Saturday Superstore in 1986 - the main guest are a pair of ballet dancers, Cheggers gets his sister in and a Search for a SuperStar heat includes an introduction to the lovelorn scarf-bearing of Clare & Friends.
February 16th
50 YEARS AGO TODAY: Frank Bough appears on Cilla. Seriously, Frank, just a couple of bon mots between the pair of you would have done.

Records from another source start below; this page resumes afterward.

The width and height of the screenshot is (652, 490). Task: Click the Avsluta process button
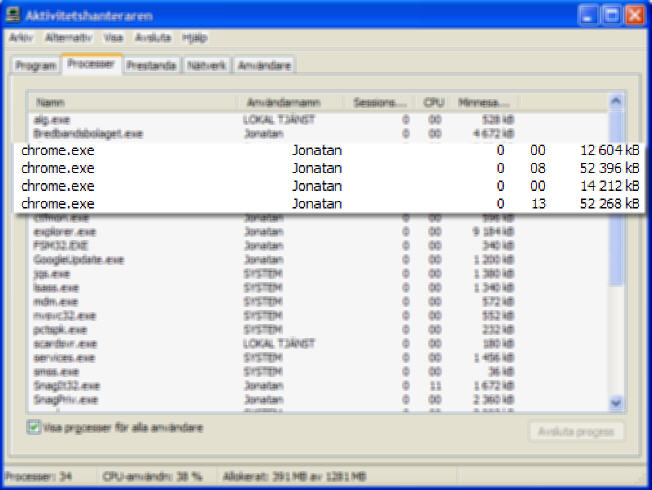(576, 431)
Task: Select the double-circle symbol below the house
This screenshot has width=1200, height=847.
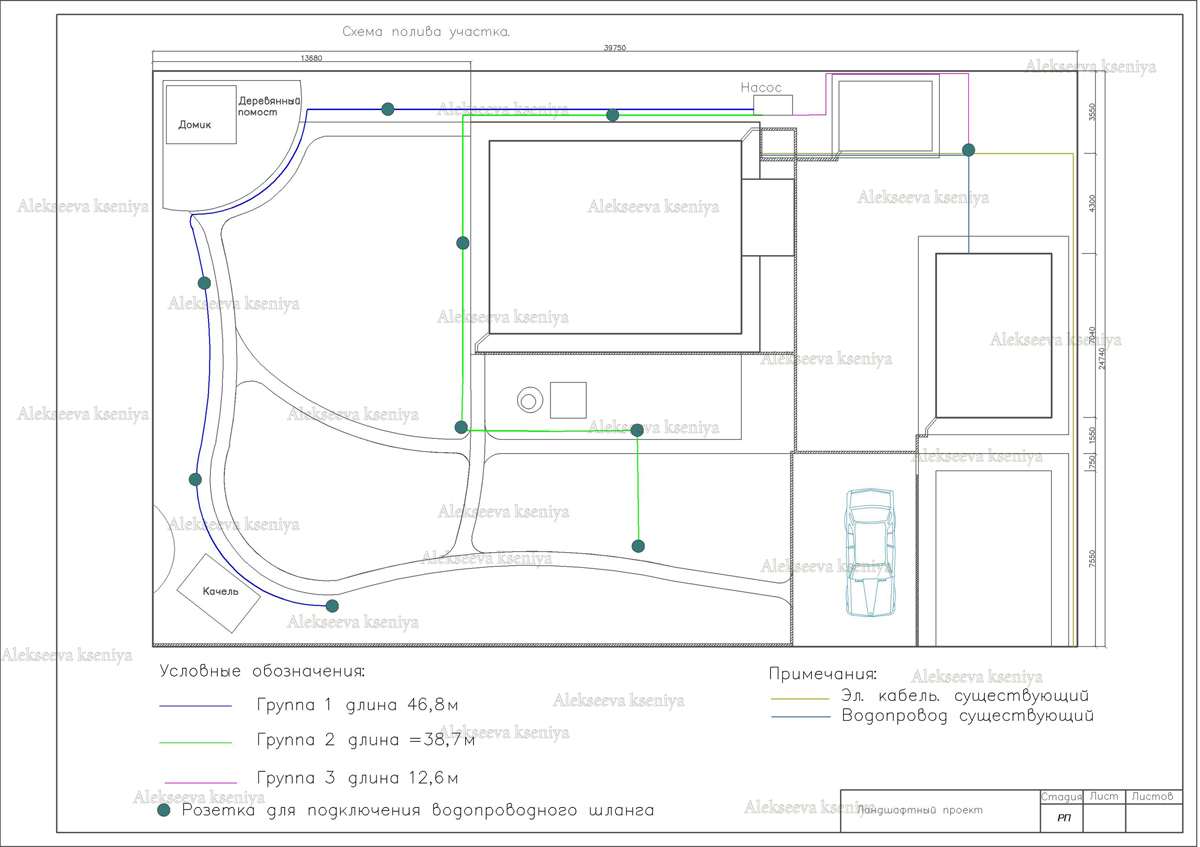Action: (x=529, y=401)
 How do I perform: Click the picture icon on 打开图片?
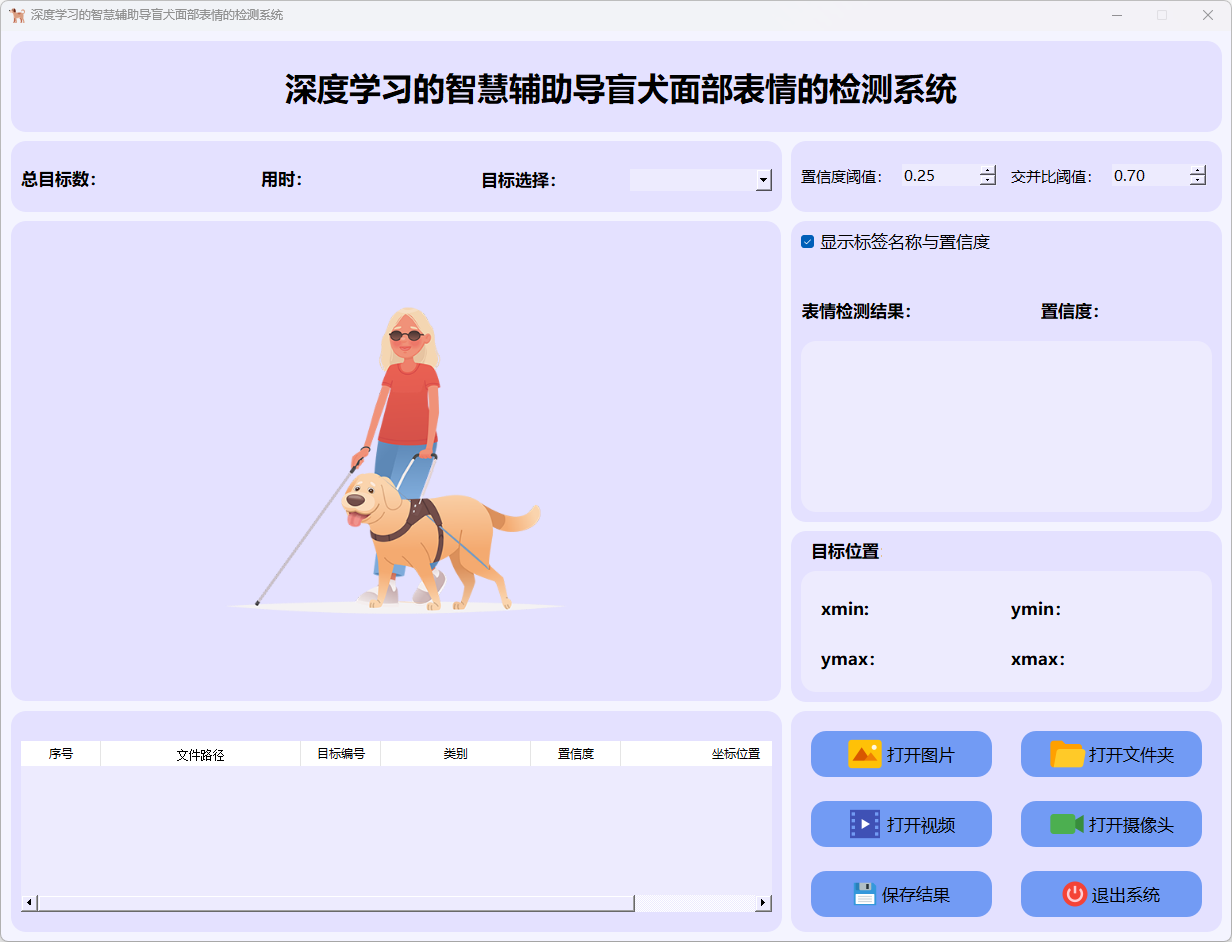point(864,754)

30 YEARS AGO TODAY: This Morning demonstrate a videophone by organising some kind of talent contest, without ever specifying how to enter, with judging from the cutting edge of technological advancement, Paul Shane and Nina Myskow; Maid Marian And Her Merry Men come to the end of their travels by hijacking a battleship and sailing to a parallel universe; of all the people you might expect to crop up on the Baywatch beach Michael Aspel must be low down the list but he and the This Is Your Life book are there to surprise David Hasselhoff. Guests range from Lou Rawls to Kitt; it’s war!

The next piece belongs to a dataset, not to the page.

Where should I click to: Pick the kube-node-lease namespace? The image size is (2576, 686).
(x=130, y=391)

20 YEARS AGO TODAY: it's a Coronation Street wedding, Steve and Karen McDonald's, so obviously something's going to go horribly wrong, and it very much does when Tracy Barlow is around with news to impart; The Catherine Tate Show begins imprinting its catchphrases on the minds of the nation. Alright, one.
February 17th
40 YEARS AGO TODAY: Channel 4 and a nascent Celador gave Television Scrabble a go with a neat computerised board, some complicated pedals to move the cursor and Alan Coren as presenter, as the series champions, including John Junkin, take on two national champions; Yorkshire's umbrella thriller series Killer begins with Killer Waiting, starring John Thaw as a former army major with an IRA hitman on his tail.
30 YEARS AGO TODAY: Mud is lighter than 'Children's BBC drama about social care' sounds as three kids including Russell Tovey are taken by social worker Susie Blake to an activity centre run by Victoria 'Sally Smedley' Wicks and staffed by... oh, Russell Brand.

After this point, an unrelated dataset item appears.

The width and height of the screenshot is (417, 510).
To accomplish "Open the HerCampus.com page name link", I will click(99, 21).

20 YEARS AGO TODAY: the Brits, the year The Darkness won everything, wherein Alicia Keys, Gwen Stefani and Missy Elliott collectively miss the point of Prince's Kiss; Flipside TV, getting comedians to comment on live telly, picked up a shortlived but cult following on Sky outpost Nation 277. Christian O'Connell takes a rare go in the presenting chair alongside Karl Pilkington and Justin Lee Collins.
February 18th
50 YEARS AGO TODAY: Blue Peter and James Burke announce the winners of the Year 2000 competition. We hope they weren't all sorely disappointed in reality.
40 YEARS AGO TODAY: John Craven in his Saturday Superstore T-shirt finds out how Ceefax subtitling works, using a Slade video as demonstration; head for safe ground immediately, 3-2-1 is doing a Bond spoof starring Don Estelle; Wogan welcomes Larry Grayson, ballerina Lesley Collier, the Manhattan Transfer and Mel Brooks, who immediately deconstructs its entire structure.